Think of it this way:
This particular kind of game is a bunch of prompts and levers to help you to (1)work together, (2)in the moment, to build compelling fiction.
This style of play still has room for prep work (e.g. coming up with interesting locations and characters outside of play, and mapping out how they fit together — your "fronts" or "threats") but you're not prepping what happens, because everyone is going to be working together to decide what happens (c.f. "play to find out what happens").
On top of that, this specific thing — the fate of the player characters: boom, dead in the ground, all together, finito, the end — is a very extreme outcome. Their physical state and survival is a major locus of narrative tension in all those combat scenes and adventures. Keeping that tension going without anyone suddenly, clumsily snapping the thread and de-facto ending the game isn't just the goal of the game mechanics, it's also the goal of the conversation — the other players won't let you.
Just forcing through won't work. (You may "win," but it's going to be ugly and tedious getting there.)
So, instead: have a different conversation.
Alright. Imagine you're all writers on Star Trek or something, and you want to make that episode where the Enterprise blows up and then everything gets reset over and over again by Time Particles until they figure out how to stop it from blowing up. And you walk into the writers' room and you say: "I've got it! The Enterprise blows up. Everyone's dead."
Okay. Aaand? You need to give them more or they can't actually help you write it. Even to just write that "Enterprise blows up" scene before you get to all the Time Particle stuff, they need more information or it's going to come out wrong — you're in "Surprise! The end… or is it? Haha!" first-act mode and they're in last-act "Well, this is the end, bring out the big guns and really earn it" mode. Doesn't work.

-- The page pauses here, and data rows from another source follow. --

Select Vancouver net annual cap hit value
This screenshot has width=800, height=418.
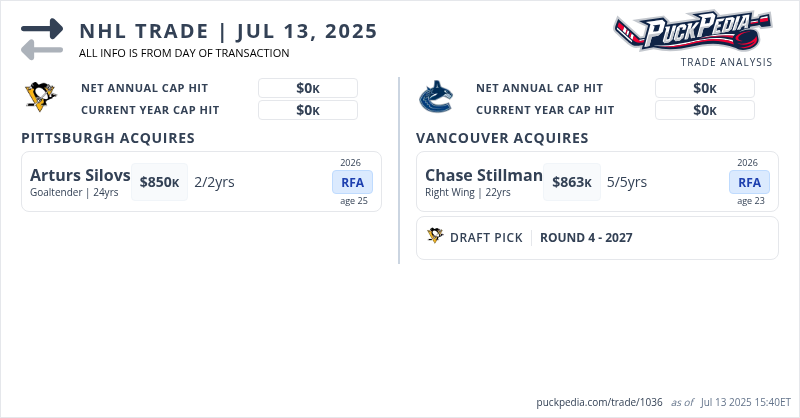coord(704,88)
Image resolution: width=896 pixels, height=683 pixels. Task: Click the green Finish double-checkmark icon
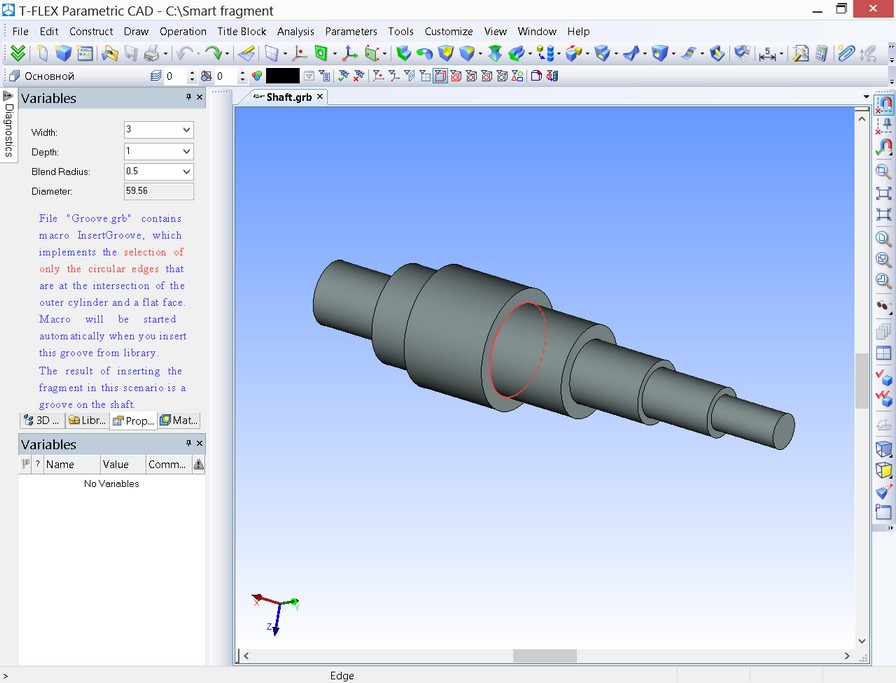point(18,54)
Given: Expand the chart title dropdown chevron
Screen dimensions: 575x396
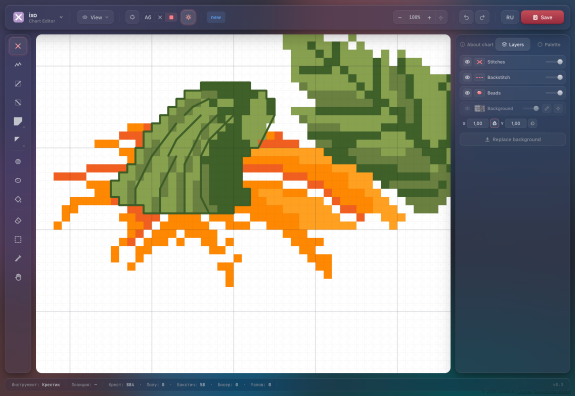Looking at the screenshot, I should (x=61, y=17).
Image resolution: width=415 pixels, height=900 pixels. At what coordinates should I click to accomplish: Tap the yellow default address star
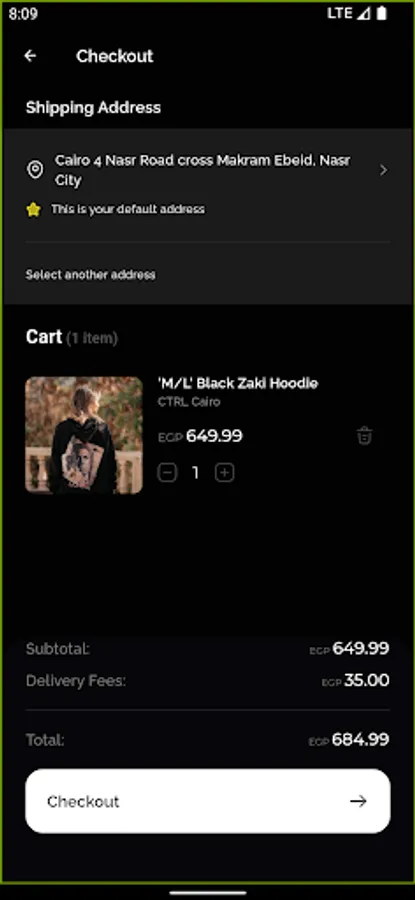coord(34,210)

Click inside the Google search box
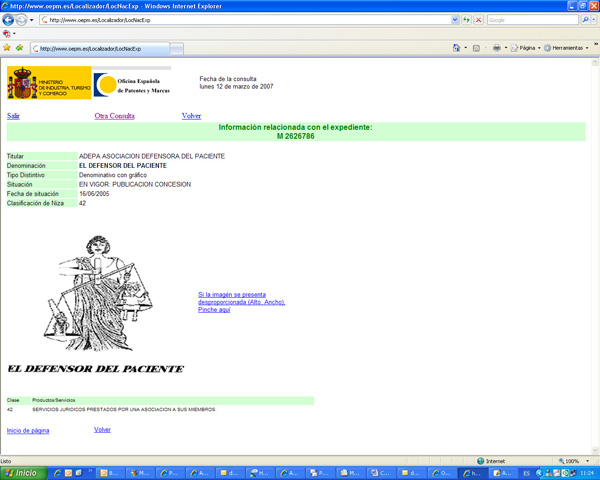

Holding your cards close to your chest for the sake of the cool surprise works when you're presenting the story for an audience, it doesn't work when you're co-creators who need to build the story together. (And, even then, your audience understands narrative cues, too, so when you kill the entire crew of the Enterprise five minutes into the episode, they absolutely know you that's just the hook and you're not suddenly going to roll credits and fill up the rest of the hour with a Kung Fu rerun.)
No, what you do is you sell your big twist as part of your pitch. "I've got it! The Enterprise blows up. Everyone's dead. And then it happens again and again and again." Now you're on the same page and you can work out the details together.
There are a lot of approaches you can take.
You could just tell them straight-up. This is what you want to happen, here's why, let's work together to build it. You might actually have an absolute blast with this because the players can suspend the usual stakes and work together to describe cool stuff about their dramatic-but-temporary demise.
You could hide your big twist a little bit and still get buy-in. Just say "Hey, can I take over the storytelling for a few minutes, I've got a big twist idea that'll be worth your while, I promise?" — Just be prepared for them to say "No." (Or "Why??")
You could even loop them into it more directly. One example is "Gamechangers" in (another PBTA game) Apocalypse World: Burned Over, which has everyone agree to a narrative or procedural twist (anything from opening up a new part of the setting to "we rotate GMs now" or "we change game systems") that's unlocked by players spending advances.
I honestly think the finer differences between specific choices aren't that important here. Just recognize this:
- You are defying the normal flow and goals of the fiction-building conversation at the table — that's a problem for the group (you pushing one way while the other players, unknowingly, push the other way) rather than just you vs. game mechanics.
- The problem will almost-magically disappear as soon as you and the other players get on the same page about this deviation from how the game normally works.